Voice of America
05 Dec 2018, 02:35 GMT+10
Wall Street fell more than 2 percent on Tuesday, led by bank stocks as a flattening U.S. Treasury yield curve set off warning lights about slowing growth and on fading hopes of a speedy resolution to the U.S.-China trade spat.
The declines, which put the benchmark S&P 500 on course for its biggest one-day percentage drop in six weeks, more than erased Monday's gains after Beijing and Washington agreed to a 90-day truce to iron out their trade differences.
Yields on two-year and three-year bonds held above the five-year yield for a second day, while the benchmark 10-year yield hit its lowest since mid-September as demand for longer-dated Treasuries rose on bets of an approaching economic slowdown.
The focus now is on the spread between the two-year and 10-year yields, currently at its narrowest in over a decade and whose inversion has preceded the past three U.S. recessions.
'Historically there is a good correlation between the yield curve inverting and the timing of the next recession and the bond market has been a big focus for today,' said Binky Chadha, chief strategist at Deutsche Bank in New York.
The KBW Bank index slid 4.90 percent with Bank of America Corp and Citigroup Inc dropping more than 5 percent each. The overall S&P financial sector dropped 4.03 percent.

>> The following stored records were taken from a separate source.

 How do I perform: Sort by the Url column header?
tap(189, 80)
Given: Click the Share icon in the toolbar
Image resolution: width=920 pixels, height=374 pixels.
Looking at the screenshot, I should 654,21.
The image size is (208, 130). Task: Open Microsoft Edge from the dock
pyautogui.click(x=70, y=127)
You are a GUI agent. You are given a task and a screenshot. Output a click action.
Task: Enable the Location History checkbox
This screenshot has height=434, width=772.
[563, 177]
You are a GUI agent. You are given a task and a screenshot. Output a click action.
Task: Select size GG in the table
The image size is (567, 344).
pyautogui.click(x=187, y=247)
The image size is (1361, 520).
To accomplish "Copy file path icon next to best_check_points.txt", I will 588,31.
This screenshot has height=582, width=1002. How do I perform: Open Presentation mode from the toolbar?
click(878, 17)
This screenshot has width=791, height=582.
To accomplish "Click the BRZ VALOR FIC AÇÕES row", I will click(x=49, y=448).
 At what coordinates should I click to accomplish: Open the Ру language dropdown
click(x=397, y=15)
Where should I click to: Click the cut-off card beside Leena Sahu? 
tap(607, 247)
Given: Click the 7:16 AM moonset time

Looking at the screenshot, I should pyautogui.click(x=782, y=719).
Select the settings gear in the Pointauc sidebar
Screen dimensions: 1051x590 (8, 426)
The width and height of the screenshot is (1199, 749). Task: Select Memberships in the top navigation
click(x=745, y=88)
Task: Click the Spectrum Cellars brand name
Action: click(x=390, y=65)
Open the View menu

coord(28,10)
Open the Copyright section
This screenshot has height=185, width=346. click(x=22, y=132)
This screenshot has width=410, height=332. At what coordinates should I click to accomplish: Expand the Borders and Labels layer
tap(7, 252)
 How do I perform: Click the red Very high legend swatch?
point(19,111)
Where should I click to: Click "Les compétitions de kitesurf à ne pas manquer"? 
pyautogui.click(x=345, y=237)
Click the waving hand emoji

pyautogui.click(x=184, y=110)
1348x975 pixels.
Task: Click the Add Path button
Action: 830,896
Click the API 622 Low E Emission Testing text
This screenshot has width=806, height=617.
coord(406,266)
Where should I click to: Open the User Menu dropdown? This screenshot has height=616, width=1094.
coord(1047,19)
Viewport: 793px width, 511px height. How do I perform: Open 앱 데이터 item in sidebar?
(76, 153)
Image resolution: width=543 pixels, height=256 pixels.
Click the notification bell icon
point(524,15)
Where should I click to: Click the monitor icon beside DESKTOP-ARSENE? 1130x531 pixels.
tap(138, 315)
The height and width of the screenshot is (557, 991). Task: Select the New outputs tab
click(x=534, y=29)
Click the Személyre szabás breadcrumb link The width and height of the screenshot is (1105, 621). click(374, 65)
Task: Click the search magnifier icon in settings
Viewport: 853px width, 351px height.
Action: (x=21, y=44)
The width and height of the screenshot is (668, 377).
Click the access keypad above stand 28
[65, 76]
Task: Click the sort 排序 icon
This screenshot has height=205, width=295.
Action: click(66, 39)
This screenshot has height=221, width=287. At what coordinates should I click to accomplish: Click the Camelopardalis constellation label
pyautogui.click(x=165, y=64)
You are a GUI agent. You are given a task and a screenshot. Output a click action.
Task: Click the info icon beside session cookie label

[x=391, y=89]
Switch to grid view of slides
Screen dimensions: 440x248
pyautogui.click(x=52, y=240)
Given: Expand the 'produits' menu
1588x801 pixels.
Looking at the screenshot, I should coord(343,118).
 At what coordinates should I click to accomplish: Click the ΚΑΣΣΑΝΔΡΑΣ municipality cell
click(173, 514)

The technology sector fell 2.80 percent, while industrials dropped 3.47 percent over a lack of specifics on the Sino-U.S. trade truce, including no written commitments and when the truce period starts.
'As soon as investors digested the information from the discussions, they focused on the uncertainties and lack of details,' Ryan Nauman, market strategist at Informa Financial Intelligence in Zephyr Cove, Nevada said.
Trade bellwethers Boeing Co's 3.6-percent drop and Caterpillar Inc's 5.7 percent retreat weighed the most on the Dow, while twin declines of 3.7 percent in Amazon.com Inc. and Apple Inc. dragged on the Nasdaq and S&P.
Apple dropped on bearish comments from brokerage HSBC and as supplier Cirrus Logic Inc's lowered outlook added to growing evidence of tepid iPhone sales.
At 1:16 p.m. ET, the Dow Jones Industrial Average was down 565.16 points, or 2.19 percent, at 25,261.27, the S&P 500 was down 62.55 points, or 2.24 percent, at 2,727.82 and the Nasdaq Composite was down 196.65 points, or 2.64 percent, at 7,244.86.
Amid fears of slowing U.S. growth, Dollar General Corp sank 8 percent after warning that the proposed tariffs on Chinese imports could begin to have a greater impact on its business as well as its customers.
Declining issues outnumbered advancers for a 3.73-to-1 ratio on the NYSE and a 4.66-to-1 ratio on the Nasdaq.
The S&P index recorded 40 new 52-week highs and 16 new lows, while the Nasdaq recorded 36 new highs and 130 new lows.
The U.S. stock and bond markets will be closed on Wednesday to mourn the death of former U.S. President George H.W. Bush.